Reading passage:
• • •

Almost every sunday, Boston residents from the small Dominican village of Boca Canasta get together to work on projects aimed at making life better back home. Over the last forty years, they have raised thousands of dollars to build an aqueduct, fix roads and bridges, and renovate the school, community center, and health clinic. Lately, they've set their sights on helping community members in Boston. Finding ways to lower high school dropout rates and rising crime is now their focus. Like many immigrants across the United States, they are putting down roots in the place where they've moved while continuing to remain active in the economics and politics of their homeland.

A short drive from Boston, in the suburbs of northeastern Massachussetts, a community of immigrants from the villages and small towns of Gujarat State on the west coast of India has settled in affluent new subdivisions. Even as they work, attend school, and build religious congregations locally, these immigrants are also pursuing Gujarati dreams by opening businesses, renovating homes and farms, and building schools and hospitals in India.

Similar stories are unfolding in immigrant neighborhoods all over the country.

The streets of Pilsen in Chicago, Washington Heights in New York, or Koreatown in Los Angeles are filled with proof [End Page 44] of the transnational activities of their residents: travel agencies, stores that wire money to relatives back home, phone cards, and homeland food items. This is because people continue to vote, pray, and invest in businesses in the places they come from at the same time that they buy homes, open stores, and join the PTA in the countries where they settle.

• • •

Records supplied:
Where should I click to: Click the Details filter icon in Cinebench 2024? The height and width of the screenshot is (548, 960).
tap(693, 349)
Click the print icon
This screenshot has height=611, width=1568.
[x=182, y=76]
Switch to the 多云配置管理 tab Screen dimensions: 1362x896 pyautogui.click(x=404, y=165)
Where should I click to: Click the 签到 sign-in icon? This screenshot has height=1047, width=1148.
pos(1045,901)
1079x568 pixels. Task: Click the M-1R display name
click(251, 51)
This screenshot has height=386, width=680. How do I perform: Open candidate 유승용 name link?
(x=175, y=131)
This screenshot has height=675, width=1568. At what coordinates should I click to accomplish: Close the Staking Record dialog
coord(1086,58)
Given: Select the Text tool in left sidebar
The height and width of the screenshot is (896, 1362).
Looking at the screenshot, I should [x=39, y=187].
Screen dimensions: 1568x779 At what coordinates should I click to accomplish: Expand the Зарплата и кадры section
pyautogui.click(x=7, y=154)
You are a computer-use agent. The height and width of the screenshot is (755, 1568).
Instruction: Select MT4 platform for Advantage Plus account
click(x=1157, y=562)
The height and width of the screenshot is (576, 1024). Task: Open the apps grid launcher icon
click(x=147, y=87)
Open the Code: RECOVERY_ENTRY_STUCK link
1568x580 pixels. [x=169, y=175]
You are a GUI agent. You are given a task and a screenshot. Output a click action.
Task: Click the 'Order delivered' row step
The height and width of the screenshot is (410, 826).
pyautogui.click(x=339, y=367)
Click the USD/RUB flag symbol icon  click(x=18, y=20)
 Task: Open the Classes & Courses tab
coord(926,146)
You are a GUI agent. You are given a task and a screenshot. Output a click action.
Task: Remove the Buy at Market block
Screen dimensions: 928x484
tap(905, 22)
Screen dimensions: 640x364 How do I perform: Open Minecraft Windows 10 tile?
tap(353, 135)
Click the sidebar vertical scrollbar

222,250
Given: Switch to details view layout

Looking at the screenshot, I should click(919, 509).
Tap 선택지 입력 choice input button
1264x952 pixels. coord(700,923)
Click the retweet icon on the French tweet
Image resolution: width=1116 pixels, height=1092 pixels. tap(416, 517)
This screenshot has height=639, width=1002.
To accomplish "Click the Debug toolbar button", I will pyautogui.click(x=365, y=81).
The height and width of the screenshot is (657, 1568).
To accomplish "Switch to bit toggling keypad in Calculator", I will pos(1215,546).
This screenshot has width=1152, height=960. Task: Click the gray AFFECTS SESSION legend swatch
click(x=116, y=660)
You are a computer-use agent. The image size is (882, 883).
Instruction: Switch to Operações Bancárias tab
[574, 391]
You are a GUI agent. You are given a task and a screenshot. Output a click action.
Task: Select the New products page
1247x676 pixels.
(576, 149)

• • •

What you should do: Could you continue the passage on immigrants who stay active in their home countries, picking up after its last sentence?

The answer:
In the twenty-first century, more and more people will live their lives across borders and belong to several communities at the same time. Just as money follows opportunity, so labor also moves toward brighter horizons. For some people, this comes easily. They have the education, skills, and social contacts to take advantage of opportunities anywhere. Others are forced into transnational lives because they cannot provide adequately for their families at home or abroad. Either way, today's migrants are moving in a world of economic crisis, neoliberal restructuring, precarious jobs, and major cutbacks in social welfare.

Migrant-Powered Economies

As more people live transnational lives, their hard-won earnings move across borders as well. According to World Bank estimates, in 2010, officially recorded remittances (money sent home by migrants) totaled over $440 billion worldwide. In 2009, remittances equaled more than 10 percent of the Gross Domestic Product (GDP) in twenty-four countries; in nine countries they equaled more than 20 percent of GDP. In countries such as Mexico or Morocco, these contributions are one of the principal sources of foreign currency; their governments, now dependent on these remittances, need to make sure the money keeps flowing.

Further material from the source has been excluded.